**EXERCISE**
In the listing that follows, the lines starting at the one containing "Where should I" and ending at the one containing "Click the '100€' price" are to be returned exactly, both boundary lines included, and no others.

**MATERIAL TO PROCESS**
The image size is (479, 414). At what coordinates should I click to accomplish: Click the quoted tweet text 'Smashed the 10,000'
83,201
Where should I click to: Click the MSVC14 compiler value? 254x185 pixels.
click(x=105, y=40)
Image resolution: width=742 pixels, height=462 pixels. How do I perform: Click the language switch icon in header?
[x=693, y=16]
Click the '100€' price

==

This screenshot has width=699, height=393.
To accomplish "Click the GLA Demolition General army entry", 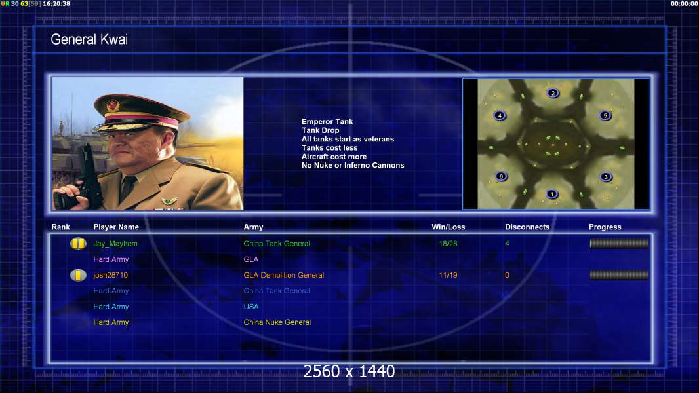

**TASK RESULT**
Where should I click to: Click the MSVC14 compiler value? 254x185 pixels.
click(x=105, y=40)
Image resolution: width=742 pixels, height=462 pixels. How do I perform: Click the language switch icon in header?
[x=693, y=16]
Click the '100€' price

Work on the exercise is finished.